Growth – At Spotify, things grow all the time. The number of daily users, the number of backend nodes that power the service, the number of hardware platforms our clients run on, the number of development teams that work with our products, the number of external apps we host on our platform, the number of songs we have in our catalogue.
Speed – As we grow we have to navigate carefully around a lot of things that could bring our development speed down. We make great efforts to eliminate dependencies between teams, and remove unnecessary complexity from our architecture.
Autonomous squads – One key concept at Spotify is that each development team should be autonomous. A development team (or ‘squad’ in Spotify lingo – see http://blog.crisp.se/2012/11/14/henrikkniberg/scaling-agile-at-spotify) should always be able to move independently of other squads. Even if there is a dependency between two squads there is always a way for the dependent squad to move forward. To enable all squads to make progress even though they have dependencies on another squad we have a few strategic ideas that we try to apply everywhere: our transparent code model and our self service infrastructure.
Transparent code model – All the Spotify code is available to all developers in an transparent code model. This means that all code in the Spotify client, Spotify backend and Spotify infrastructure is available to all the developers at Spotify to read or change. If a squad is blocking on some other squad to make a change in some code, they always have the option to go ahead and make the change themselves.
In practice Spotify’s transparent code model works by all teams sharing the same centralized git server. Each git repo has a dedicated system owner that takes care of the code and makes sure it does not rot. The transparent code model makes sure that everyone can make progress all the time, and that everybody has access to everybody’s code. This keeps Spotify going forward all the time and gives an positive and open work environment.
Self service infrastructure – All infrastructure that is needed should be available as a self service entity. That way, there is no need to wait for another team to get hardware, setup a storage cluster or do configuration changes. The Spotify backend infrastructure is built up of several layers of hardware and software, ranging from physical machines to messaging and storage solutions.
Open source – We try to use open source tools whenever possible. Since Spotify is constantly pushing the scalability limits of the software we are using in our backend we need to be able to improve the software we use in critical areas. We have contributed to many of the open source projects we use, for example Apache Cassandra and ZMQ. We use almost no proprietary software simply since we cannot trust that we will be able to tailor it to our ever growing needs.
Culture – At Spotify we believe strongly in empowered individuals. We reflect this in our organization with autonomous teams. For engineers there are many possibilities to move and try working in other areas inside Spotify to ensure that everybody stays passionate about their work. We have hackdays regularly where people can try out pretty much any idea they have.
Any architecture that needs to handle the volume of users that Spotify has need to partition the problem. The Spotify architecture partitions the problem in several different ways.
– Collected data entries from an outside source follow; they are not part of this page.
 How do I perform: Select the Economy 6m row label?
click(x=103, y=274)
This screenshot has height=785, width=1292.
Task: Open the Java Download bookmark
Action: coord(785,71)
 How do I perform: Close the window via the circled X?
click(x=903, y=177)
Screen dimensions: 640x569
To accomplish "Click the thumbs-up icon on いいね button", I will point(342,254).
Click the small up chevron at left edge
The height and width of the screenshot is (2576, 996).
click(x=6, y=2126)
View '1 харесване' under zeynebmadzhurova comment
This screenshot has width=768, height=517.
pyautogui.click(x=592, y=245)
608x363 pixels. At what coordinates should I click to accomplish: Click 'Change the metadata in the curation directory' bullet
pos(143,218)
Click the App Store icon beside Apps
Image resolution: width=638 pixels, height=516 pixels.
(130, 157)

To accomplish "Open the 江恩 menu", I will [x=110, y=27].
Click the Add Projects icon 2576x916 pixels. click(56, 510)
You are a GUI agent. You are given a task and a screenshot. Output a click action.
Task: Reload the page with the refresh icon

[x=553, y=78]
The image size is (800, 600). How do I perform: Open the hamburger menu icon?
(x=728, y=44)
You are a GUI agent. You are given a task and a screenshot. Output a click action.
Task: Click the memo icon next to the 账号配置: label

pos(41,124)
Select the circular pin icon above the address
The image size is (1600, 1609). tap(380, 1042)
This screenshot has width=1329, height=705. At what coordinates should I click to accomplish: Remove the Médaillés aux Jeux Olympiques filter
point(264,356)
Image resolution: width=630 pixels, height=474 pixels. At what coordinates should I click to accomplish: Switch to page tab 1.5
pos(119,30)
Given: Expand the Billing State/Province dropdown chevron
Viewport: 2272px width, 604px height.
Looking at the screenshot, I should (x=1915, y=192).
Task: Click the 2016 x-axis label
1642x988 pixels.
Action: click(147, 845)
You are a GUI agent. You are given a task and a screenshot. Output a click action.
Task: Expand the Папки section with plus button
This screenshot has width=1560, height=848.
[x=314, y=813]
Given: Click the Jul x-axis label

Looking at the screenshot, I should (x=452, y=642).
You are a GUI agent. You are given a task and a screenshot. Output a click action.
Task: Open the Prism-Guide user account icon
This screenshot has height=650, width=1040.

Firstly, partitioning by features. A slightly oversimplified description is that all the physical screen area of all the pages and views in our clients is owned by some squad. All of the features in the Spotify clients belong to a specific squad. The squad is responsible for that feature across all platforms – all the way from how it appears on an iOS device or a browser via the real time requests handled by the Spotify backend to the batch oriented data crunching that takes place in our Hadoop cluster to power features like recommendations, radio and search.
If one feature fails, the other features of our clients are independent and will continue to work. If there is a weak dependency between features, failure of one feature may sometimes lead to degradation of service of another feature, but not to the entire Spotify service failing.
Since all the users are not using all the features at the same time, the number of users that has to be handled by the backend of a particular feature is typically much smaller than the number of users of the entire Spotify service.
Since all the knowledge around one particular feature is concentrated to one squad it is very easy to A/B test features, look at the data collected and take an informed decision with all the relevant people involved.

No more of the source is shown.